Excerpt:
------------

27.5.13

When One Book Leads To Another

Lucy Lethbridge's Servants was every bit as fascinating and readable as I'd hoped, packed with insight and intriguing historical titbits. I'd always vaguely assumed that the advent of labour-saving technology (vacuum cleaners, washing machines) had made servants redundant, but no, it was the other way round. It wasn't until after the Second World War, when the experience of working independently made most working-class women rebel against the notion of being 'in service' with all its petty humiliations, that the shortage of domestic labour made desperate middle class women turn to the machines.

It was intriguing to discover that as early as the 1890s, there were mutterings about the 'servant problem.' Why were poor girls so reluctant to go into domestic service, where they'd be housed and fed, often in much better conditions than if they stayed at home or in a scungy rented room and worked in a factory? This baffling conundrum led to several undercover reports, with middle class female journalists posing as servants to find out what life was really like below stairs. They seemed astonished to discover how demanding was the sheer physical labour required, not to mention the long hours, the lack of privacy, and the countless reminders of your own supposed inferiority. One maid reported that her employers seemed nonplussed and oddly unsettled at the idea of her reading serious books, rather than trashy romances or lowbrow magazines.

One of the sources for Servants was Monica Dickens' One Pair of Hands (1939), which I looked up on the Kindle and was delighted to be able to purchase instantly. I vaguely remembered reading Dickens' One Pair of Feet at high school, which dealt with her time in nursing, but I'd never read the first volume. It's a hoot. Monica Dickens (grand-daughter of Charles) was an unconventional school girl and was expelled (apparently) for throwing her uniform off a bridge. Instead of following the normal upper-class career path of debutant, wedding, unhappy housewife, she decided to work as a cook-general, thereby "giving many of her employers the rather uncomfortable experience of employing someone who was further up the social scale than they were" as her biography puts it. One Pair of Hands is her account of her experiences, good and bad.

------------

Excerpted data:

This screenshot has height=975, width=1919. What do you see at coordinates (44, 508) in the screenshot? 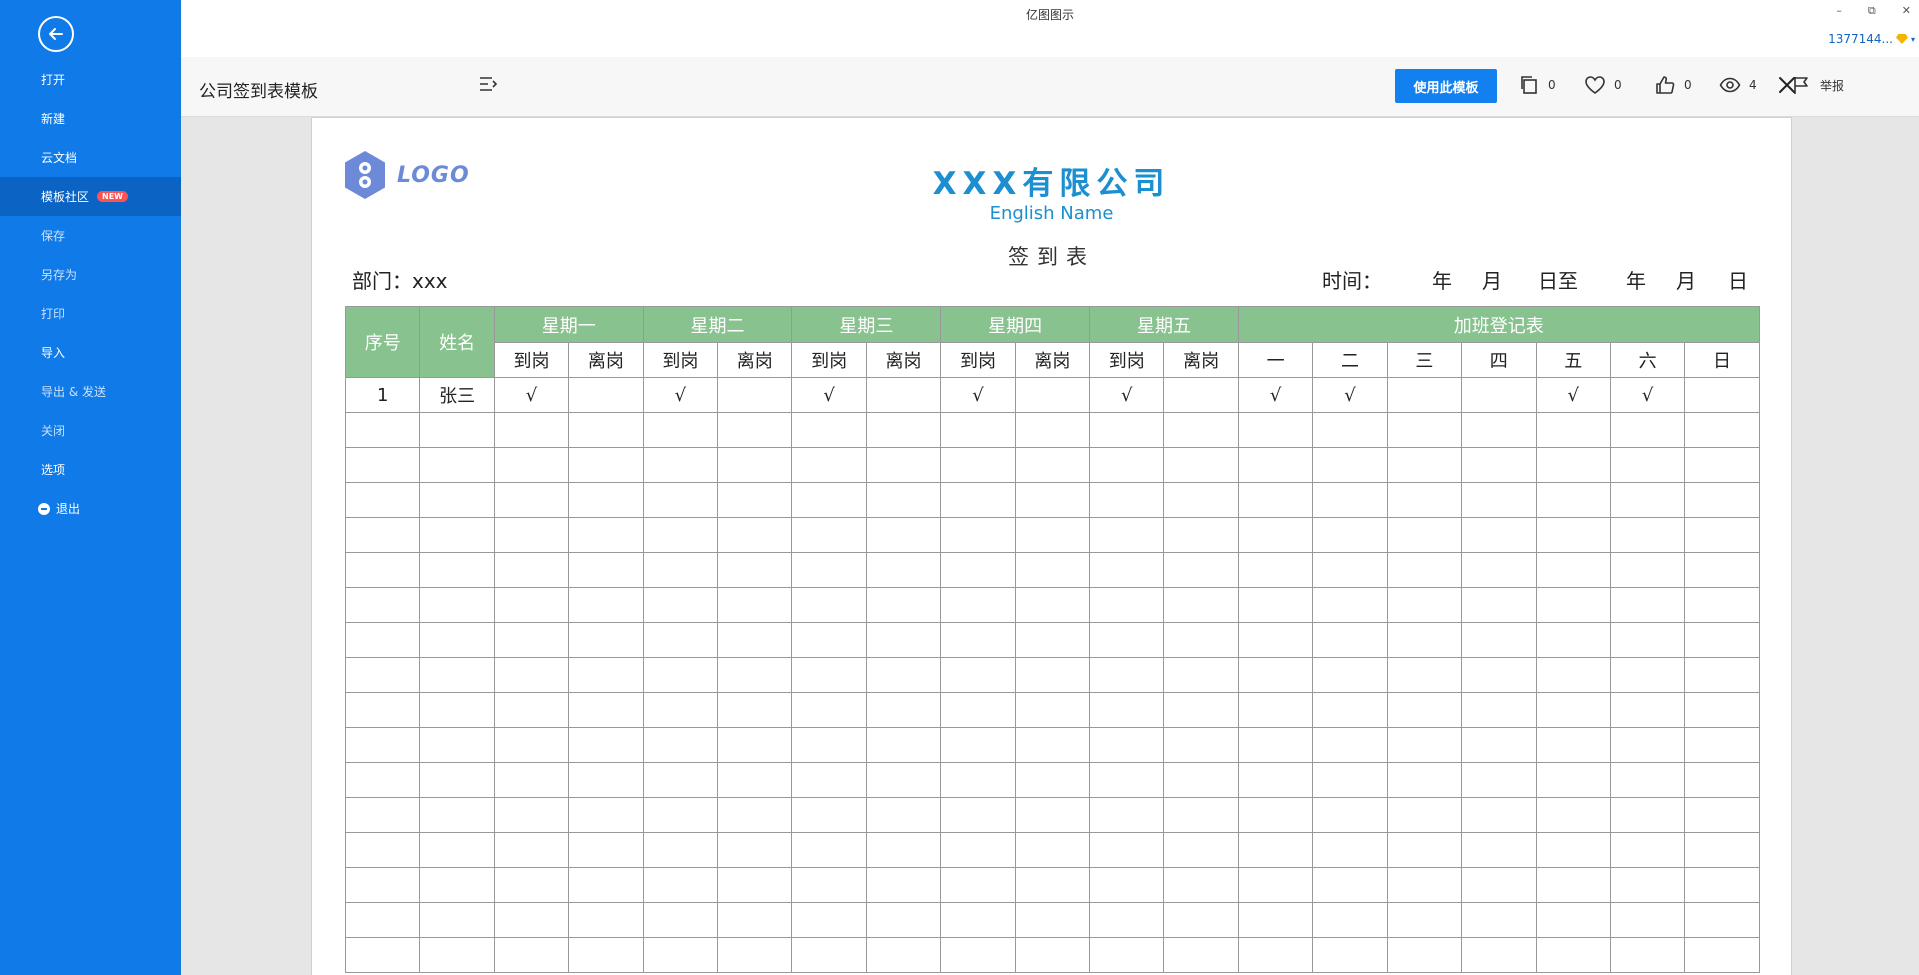
I see `minus-circle-icon` at bounding box center [44, 508].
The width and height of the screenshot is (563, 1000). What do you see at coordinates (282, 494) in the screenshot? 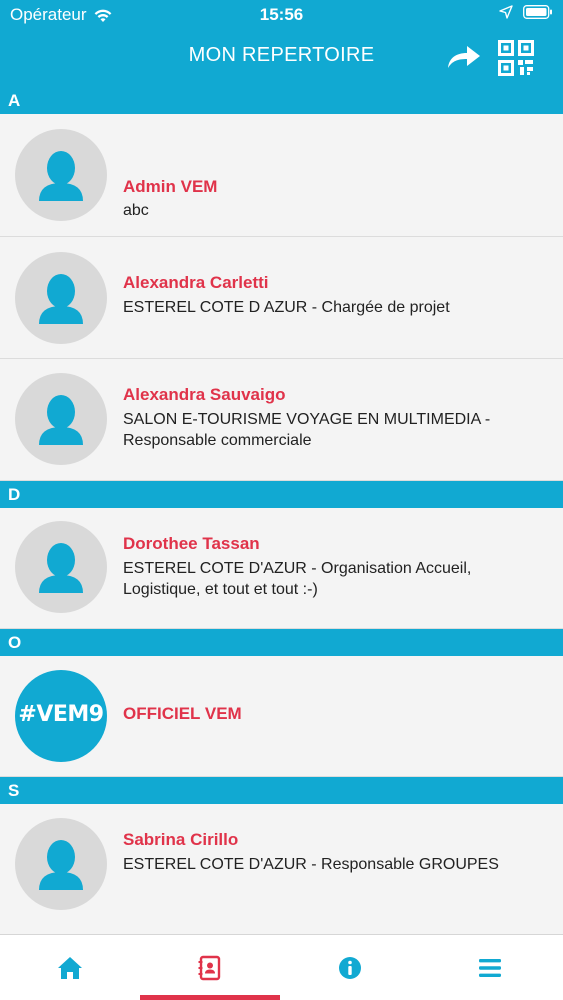
I see `section-header-d: D` at bounding box center [282, 494].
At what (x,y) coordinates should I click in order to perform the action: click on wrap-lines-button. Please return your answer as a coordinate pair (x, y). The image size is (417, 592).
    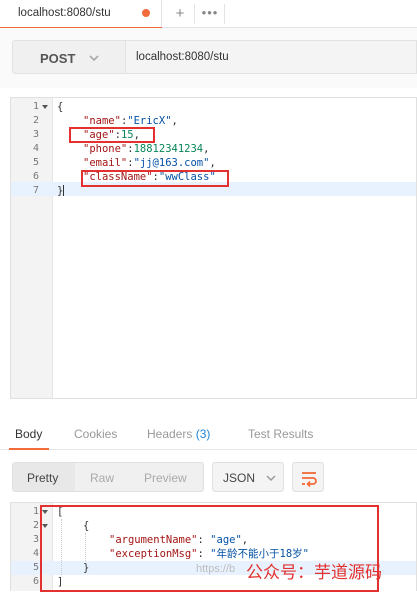
    Looking at the image, I should click on (308, 477).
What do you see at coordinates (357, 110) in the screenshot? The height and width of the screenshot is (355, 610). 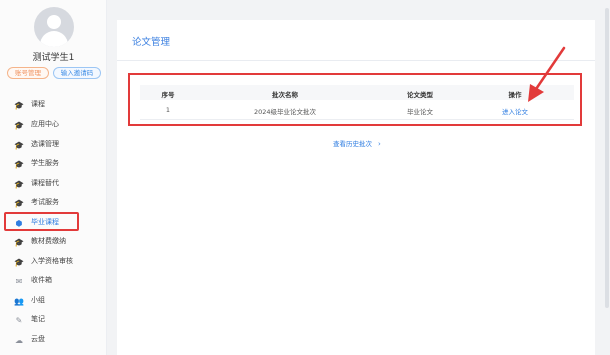 I see `table-row: 1 2024级毕业论文批次 毕业论文 进入论文` at bounding box center [357, 110].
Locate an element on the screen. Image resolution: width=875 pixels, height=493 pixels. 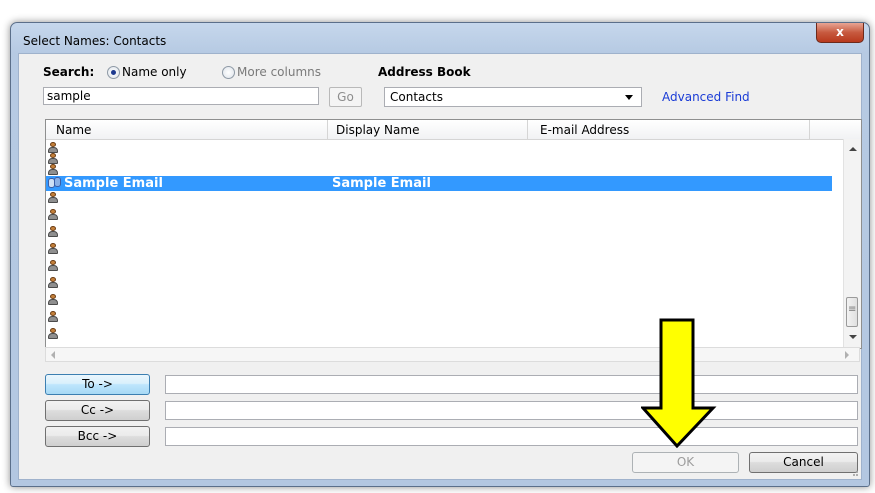
ok-button: OK is located at coordinates (686, 462).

------------

What the task asks:
Summarize the piece on domestic service above in two sentences.

Task solution:
Lucy Lethbridge's Servants shows that labor-saving machines did not make servants redundant: working-class women rejected domestic service after the Second World War, and the resulting shortage pushed middle-class women toward the machines, though a "servant problem" had already drawn undercover journalists in the 1890s, who were astonished by the physical labor, long hours, lack of privacy and constant reminders of inferiority. One of the book's sources, Monica Dickens' One Pair of Hands (1939), which the writer finds a hoot, recounts how Charles Dickens's granddaughter skipped the usual upper-class path to work as a cook-general.